Lahat, Idealis.co.id – Dinas Perikanan Kabupaten Lahat memperkuat pengembangan Balai Benih Ikan (BBI) Kota Agung dan peningkatan kapasitas pembudidaya sebagai langkah strategis untuk mewujudkan kemandirian sektor perikanan di Kabupaten Lahat.
Plt. Kepala Dinas Perikanan Kabupaten Lahat, Marully, mengatakan BBI Kota Agung memiliki peran penting dalam menghasilkan benih ikan patin berkualitas yang menjadi fondasi keberhasilan budidaya dan peningkatan kesejahteraan masyarakat.
“BBI Kota Agung bukan hanya memproduksi benih ikan, tetapi juga menjadi titik awal lahirnya harapan bagi para pembudidaya dalam meningkatkan produksi, pendapatan, dan ketahanan pangan daerah,” ujarnya.
Menurut Marully, pihaknya saat ini tengah menyiapkan transformasi BBI Kota Agung melalui penguatan sarana dan prasarana budidaya serta penerapan Pola Pengelolaan Keuangan Badan Layanan Umum Daerah (PPK-BLUD).

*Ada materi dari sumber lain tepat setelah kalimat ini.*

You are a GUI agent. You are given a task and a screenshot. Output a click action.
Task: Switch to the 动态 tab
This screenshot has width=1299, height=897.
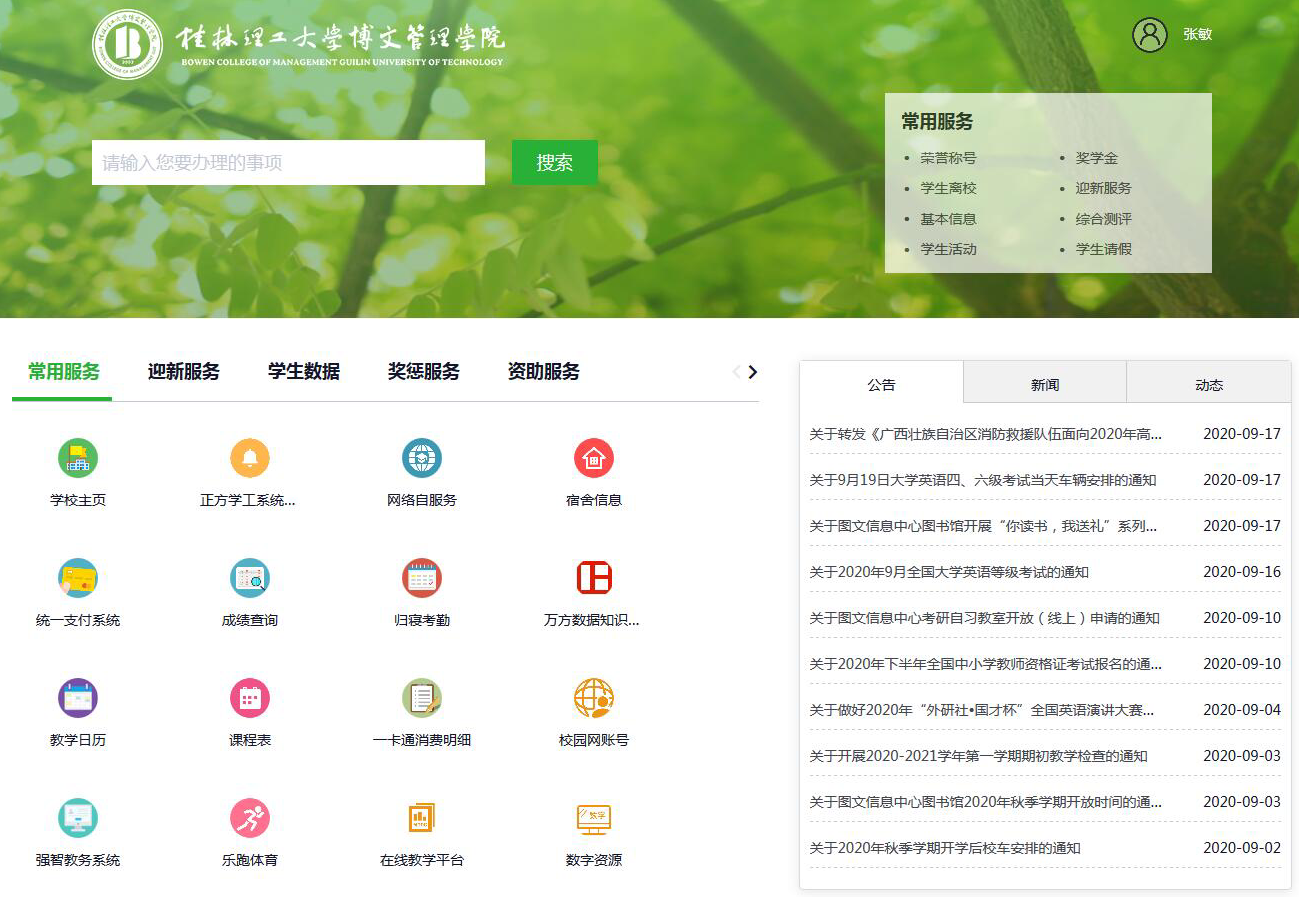pos(1208,384)
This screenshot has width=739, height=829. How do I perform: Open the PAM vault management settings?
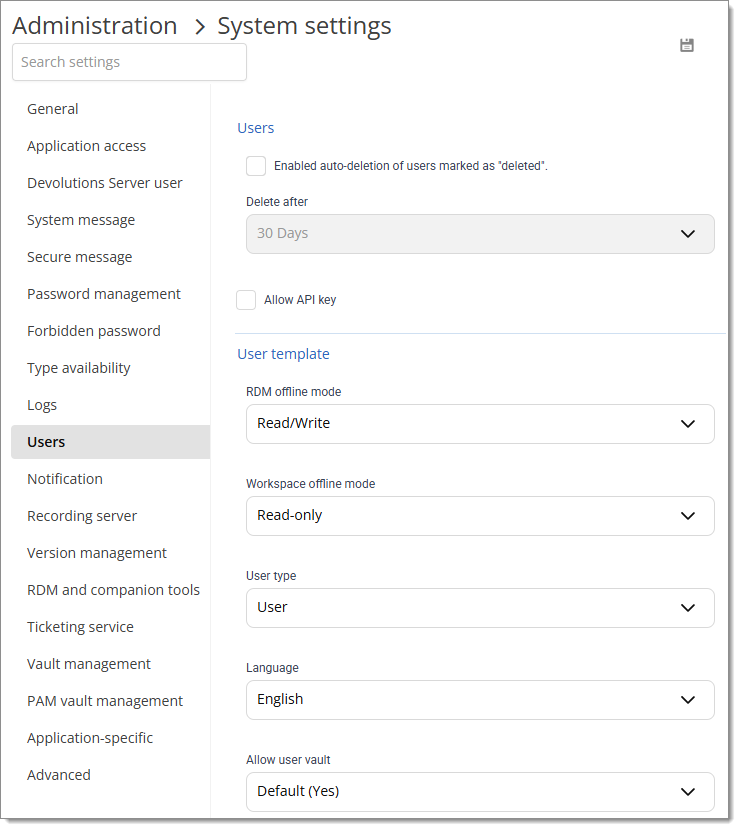pyautogui.click(x=105, y=700)
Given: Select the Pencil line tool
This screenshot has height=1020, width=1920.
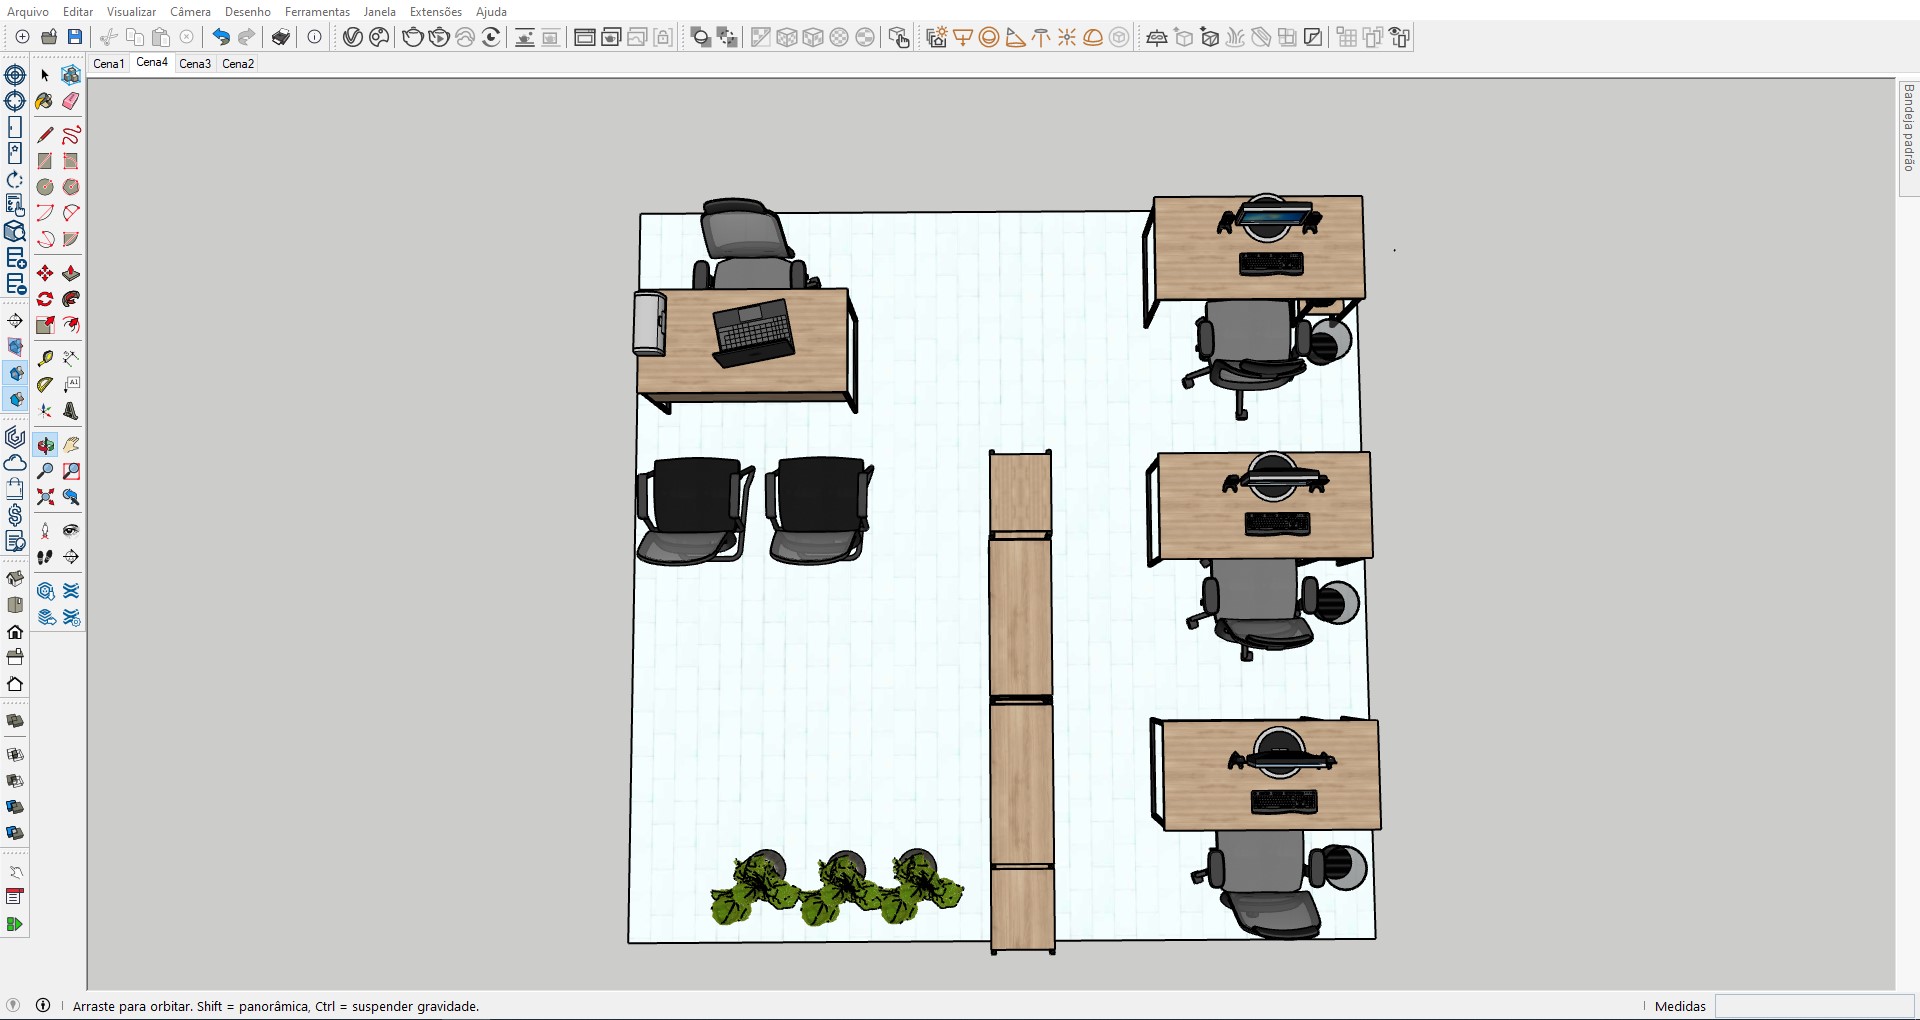Looking at the screenshot, I should (x=45, y=135).
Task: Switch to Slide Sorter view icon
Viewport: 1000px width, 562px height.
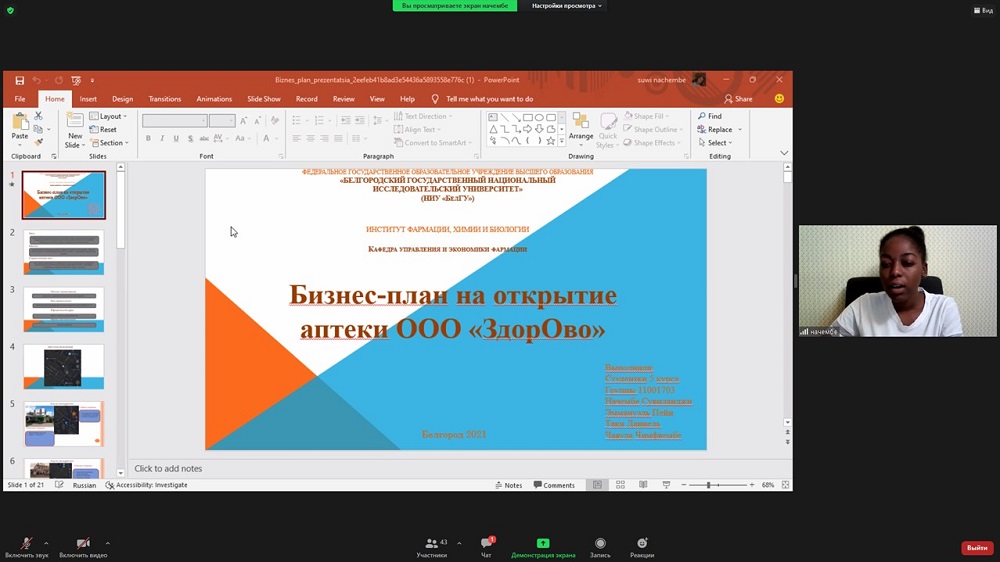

Transformasi tersebut ditujukan agar BBI tidak hanya berfungsi sebagai unit pelayanan, tetapi berkembang menjadi pusat inovasi, pengembangan teknologi budidaya, serta pelayanan yang lebih profesional, adaptif, dan mandiri.
Selain pembenahan di sektor pembenihan, Dinas Perikanan juga mengirim peserta mengikuti kegiatan pembelajaran budidaya perikanan di Belitang, Kabupaten OKU Timur, yang dikenal sebagai salah satu sentra budidaya ikan di Sumatera Selatan.
Marully meminta seluruh peserta memanfaatkan kegiatan tersebut untuk menyerap pengalaman dan teknologi budidaya yang telah berhasil diterapkan di Belitang, kemudian mengimplementasikannya di Kabupaten Lahat.
Ia menekankan tiga fokus utama yang harus menjadi perhatian para pembudidaya, yakni pengembangan pakan mandiri, penguatan kelembagaan kelompok atau koperasi, serta penerapan digitalisasi dalam pengelolaan usaha budidaya.
Menurutnya, pakan masih menjadi komponen biaya terbesar dalam usaha budidaya ikan. Karena itu, kemampuan memproduksi pakan secara mandiri dinilai mampu meningkatkan efisiensi biaya produksi dan daya saing pembudidaya.
Di sisi lain, penguatan kelembagaan diyakini dapat meningkatkan posisi tawar pembudidaya dalam memperoleh bahan baku maupun memasarkan hasil panen. Sementara pemanfaatan teknologi digital diharapkan mampu meningkatkan efektivitas pengelolaan usaha dan memperluas akses pasar.
Marully berharap seluruh ilmu yang diperoleh peserta tidak berhenti pada kegiatan pelatihan, tetapi diterapkan di lapangan dan dibagikan kepada pembudidaya lainnya.
“Dengan penguatan pembenihan, peningkatan kapasitas SDM, dan penerapan inovasi budidaya, kami optimistis sektor perikanan Kabupaten Lahat akan semakin mandiri, produktif, dan mampu memberikan kontribusi terhadap pertumbuhan ekonomi daerah serta kesejahteraan masyarakat,” tegasnya.